My uncle cares. All of you care. My family cares. This is going to give me the tools to heal. All my brothers have given me the strength to not only lift, but to finally seek some peace in my life.

Off Road 11-28-2011 10:57 PM

We care and good luck.

Disciple X 11-28-2011 10:59 PM

Squatter, hang in there brother! Sounds like things are looking up. Sometimes life deals you a crap hand, but if you keep at it and dont let it get you down, you end up holding Aces :) keep training hard and know that in a little town far away, you have a brother in iron who will be praying for you... keep squatting!

bruteforce 11-28-2011 11:30 PM

We care for you a great deal Jim. I'm glad you were able to share this with us, and we will always be there for you, solid as the iron. You've been an inspiration to me over the past couple years on another board, and I'm very happy that you're still at it. I'm glad that lifting has given you an outlet, and a constructive one, and am very happy that your family is able to help with finances. Good luck brother, build strength upon strength, grow strong as iron.
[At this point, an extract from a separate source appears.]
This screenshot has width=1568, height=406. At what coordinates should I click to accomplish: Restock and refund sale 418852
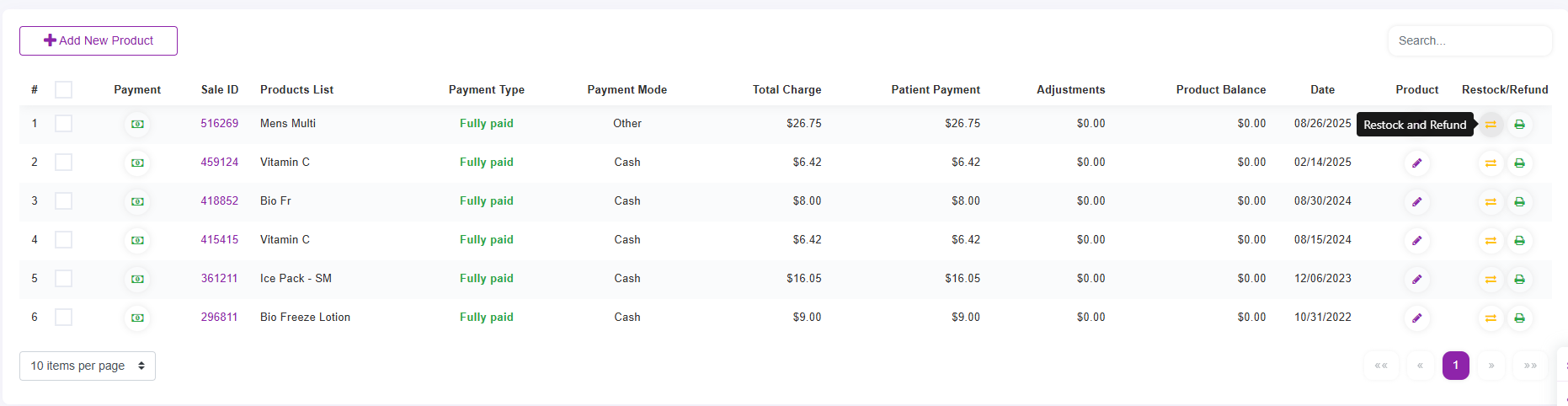pos(1490,201)
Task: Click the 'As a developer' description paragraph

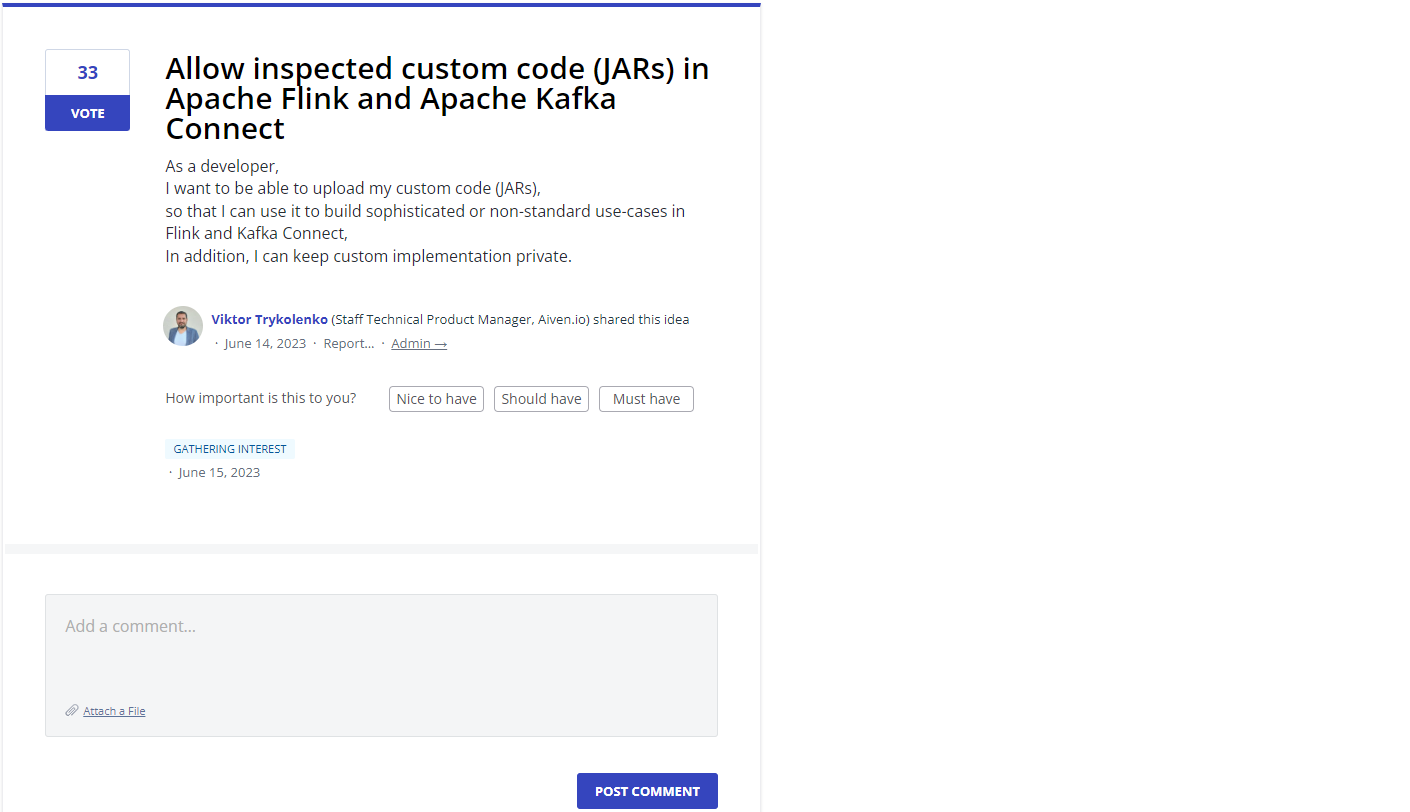Action: 425,211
BigJosh 11-28-2011 11:40 PM

I wish I had some profound words to say to you right now, but unfortunately, I don't.
I can say that while my history and situations are not the same as yours, I too have a troubled past with my father and skeletons in my closet.
And like you, lifting weights helped save me from self destruction. I guess my point is here, I can relate and I'm sure many others can.
You should be proud of yourself and the fact that you are productive member of society, in spite of your personal adversities.
As far as your lifting, you are one of the real ones. When you give advice or post on the forums, it is clear you are the real deal. It is obvious you are not an e-lifter or a phony.
A lot of people learn from you and your training.
Keep up the good work!

Pull14 11-29-2011 12:17 AM

Jim, from what I can only gather from this forum, you have a loving wife and daughter. A family that still is and always will be by your side. Past aside, there is no prouder circumstance than that. Your a good guy, and while only through the internet, its been nothing but a pleasure meeting you.

For those of us addicted to the iron, it is the one thing in life that we control.

I wish you the best in moving forward. Keep kicking ass.

LtL 11-29-2011 04:56 AM

Stay strong Jim and grasp the opportunity with both hands.


Shadowschmadow 11-29-2011 08:55 AM

Its good that you're seeking help for something you realize you cannot resolve yourself. It takes a big man to do this, and you should be proud of that. As you can see, you'll always have the support here to fall back on - the best quality of MAB.

Do what you can to improve the quality of your life with you uncle's help, and try not to take his kindness for granted. Put in full effort with everything you do, always do what your heart tells you is right, and you'll be okay.

BendtheBar 11-29-2011 09:16 AM


Originally Posted by Squatter (Post 192885)

My uncle cares. All of you care. My family cares. This is going to give me the tools to heal. All my brothers have given me the strength to not only lift, but to finally seek some peace in my life.

That is a great story Jim. The power of giving and unselfishness can never be understated.

I just want to encourage you to keep fighting the good fight. I grew up in a home with a violent alcoholic, and around a family of addicts. I know all too well what extreme dysfunction means. It's hard to escape that bondage. It took me a long time, but some of it still lingers.

The actions of my father and your father were selfish actions. The action of your uncle is an unselfish action. These extremes really shine a light on how important decisions can be. It is so hard to give up things for ourselves so that others can be happy.

You do that Jim every day, for the forums (by answering questions), and to your wife and daughter. I am always glad to see someone not repeating the cycle. Stay strong and do you best to not let the actions of others chain down your life. It's easier said than done.

T-Bone 11-29-2011 09:38 AM

That is a powerful story Jim and it took guts to share so much with us. I care about you and I am sure you can conquer those demons the way you have conquered the iron - with honesty, conviction and a downright positive attitude! The forums wouldn't be the same without you and I'm glad I can call you friend.